= Russ Alben =

American advertising executive and composer (1929–2012)

Bernard Russ Alben (December 27, 1929 – August 26, 2012) was an American advertising executive and composer. He served as the Vice President and Creative Director of Ogilvy & Mather from the early 1970s until his retirement in December 1981. Alben is credited with writing the Good & Plenty's Choo Choo Charlie jingle and creating the Timex watch advertising slogan, "It takes a licking and keeps on ticking."

==Biography==
===Early life and career===
Alben grew up in the Flatbush neighborhood of Brooklyn, New York and graduated Midwood High School. He received a bachelor's degree in 1951 from Syracuse University, where he contributed to Radio Station WAER. He briefly worked as a producer for several children's television shows, such as Bozo the Clown, before beginning a forty-year career in advertising.

===Advertising===
Alben began his career in the ad industry by working as a copywriter at Benton & Bowles and then Grey Advertising. Many of his accounts dealt with accounts for children's toys and other products, including manufactured by Mattel, Hasbro and the Ideal Toy Company. He often had his two sons play with new toys to come up with commercial ideas. Alben created ad campaigns for Hot Wheels and wrote the script for the first Barbie Fashion Show.
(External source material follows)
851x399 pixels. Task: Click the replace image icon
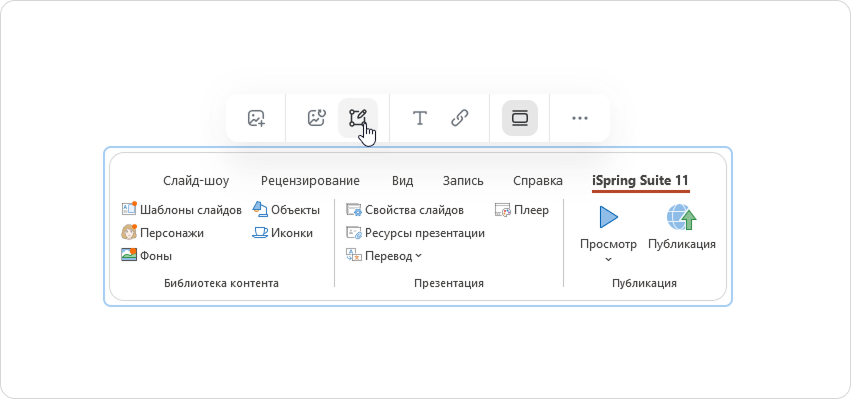tap(316, 118)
Alben also worked on campaigns for foods, candies and children's cereals. He wrote the jingle Good & Plenty's Choo Choo Charlie television commercials. Alben held an advertising account for Post Cereal during the 1960s. He wrote songs for two of Post's advertising mascots, Linus the Lionhearted and Sugar Bear.
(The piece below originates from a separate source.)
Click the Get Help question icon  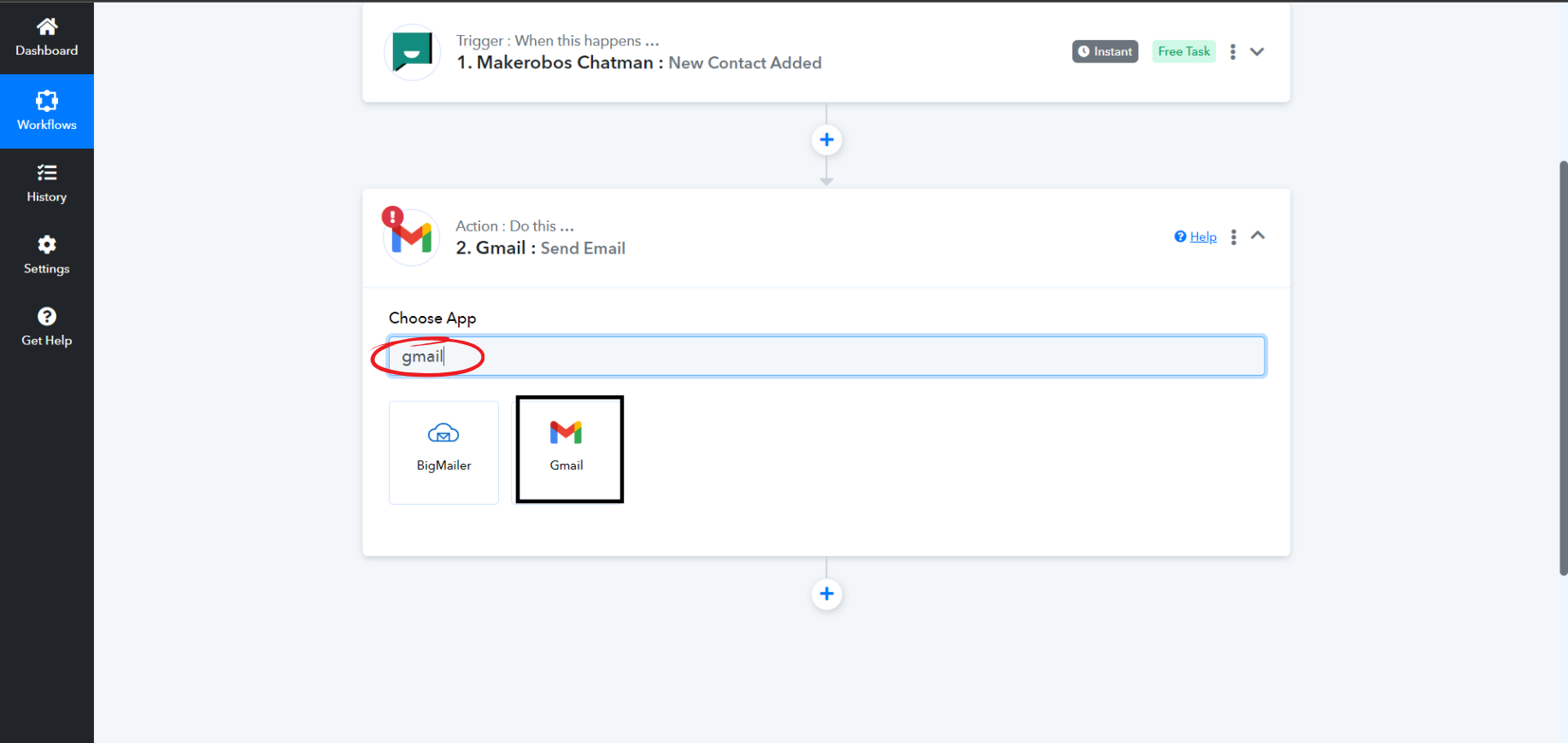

During the Fall of 1968, Alben became the creative director of the Carson Roberts Agency, based in Los Angeles, California. Alben became the Vice President and Creative Director of Ogilvy & Mather in the early 1970s, when Ogilvy acquired the Carson Roberts Agency. He remained the creative director of Ogilvy & Mather until his retirement in December 1981.

===Composer===
Alben and his wife, Ruth, wrote both of the official albums for the 1964 New York World's Fair, Jump to the Fair and Hop to New York. Alben also teamed with Jerry Hart to write the music for a play based on the life of Albert Einstein called "The Smartest Man in The World." The play opened in 2007 at the West Coast Jewish Theater. A Concert Adaptation of the musical's songs and lyrics were restaged by the Chapman on Broadway series at Chapman University in Orange, California in May 2014.

Russ Alben died from a short illness in Los Angeles on August 26, 2012, at the age of 82. He was survived by his wife, Alice Germanetti; two sons, Alex Alben and Ted Alben; and five grandchildren. He was buried at Hillside Memorial Park Cemetery in Culver City, California.